▶ **Texte à analyser**:

★ ★ ★ ★

Bulletin de l’association OZP, n° 4, novembre 1993

EDUQUER AUJOURD’HUI
Ou DE L’APPROCHE INTERCULTURELLE

L’ouverture à la diversité culturelle et à l’éducation du citoyen de demain posent question à l’ensemble des systèmes éducatifs nationaux en Europe. Quels sont la place et le rôle d’une problématique interculturelle en éducation et en pédagogie dans une politique d’intégration par l’école de tous les enfants, quelle que soit leur origine ?

Il est un fait que l’école, en tant qu’instrument d’intégration, parmi quelques autres instruments privilégiés (travail, syndicats, associations, armée), a toujours fait l’objet d’une considération particulière compte tenu des classes d’âge qu’elle a pour mission d’instruire et de former.
En France, dans le projet scolaire républicain à visée rationaliste, égalitaire et universaliste, l’école tient un rôle essentiel. Elle est ce lieu et ce sas qui permet, par la transmission des connaissances et l’inculcation implicite et explicite des valeurs politiques et civiles, d’intégrer socialement et politiquement.
Cette capacité à intégrer est aujourd’hui en crise du fait des transformations profondes de la société, du développement non contrôlé dans ses répercussions sociales et humaines de l’économie libérale, de la compétitivité au plan mondial, d’un chômage qui n’apparaît pas maîtrisable. La fréquentation de l’école et surtout les issues (14 à 15 % de jeunes sortent encore du système scolaire sans qualification) et diplômes sur lesquels elle débouche ne garantissent plus ni insertion sociale par le travail, ni mobilité sociale.

★ ★ ★ ★

▶ **Documents sources**:
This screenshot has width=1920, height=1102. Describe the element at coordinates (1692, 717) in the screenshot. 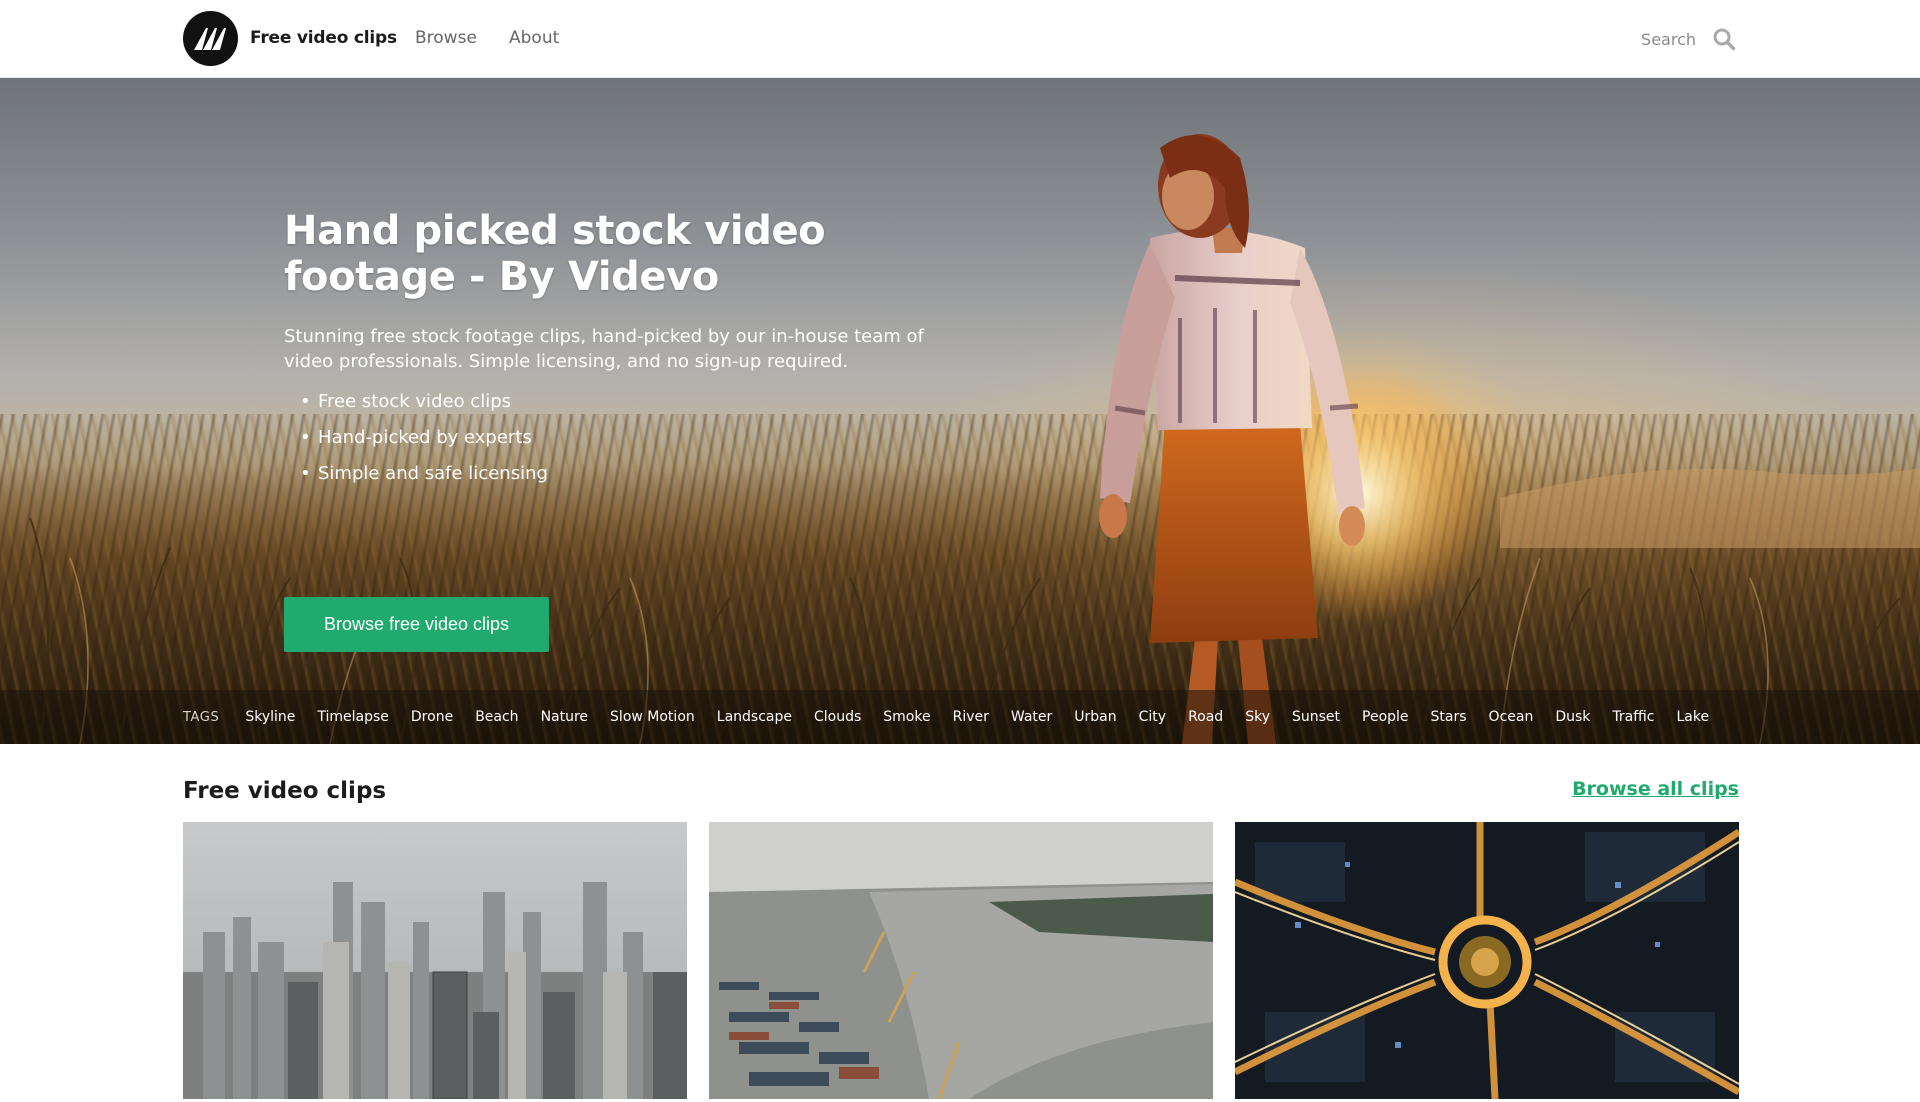

I see `tag-link-lake: Lake` at that location.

★ ★ ★ ★

Recopiez mot pour mot, s'il vous plaît, le passage du texte sur l'approche interculturelle qui va de « En France, dans » à « ni mobilité sociale. ».

En France, dans le projet scolaire républicain à visée rationaliste, égalitaire et universaliste, l’école tient un rôle essentiel. Elle est ce lieu et ce sas qui permet, par la transmission des connaissances et l’inculcation implicite et explicite des valeurs politiques et civiles, d’intégrer socialement et politiquement.
Cette capacité à intégrer est aujourd’hui en crise du fait des transformations profondes de la société, du développement non contrôlé dans ses répercussions sociales et humaines de l’économie libérale, de la compétitivité au plan mondial, d’un chômage qui n’apparaît pas maîtrisable. La fréquentation de l’école et surtout les issues (14 à 15 % de jeunes sortent encore du système scolaire sans qualification) et diplômes sur lesquels elle débouche ne garantissent plus ni insertion sociale par le travail, ni mobilité sociale.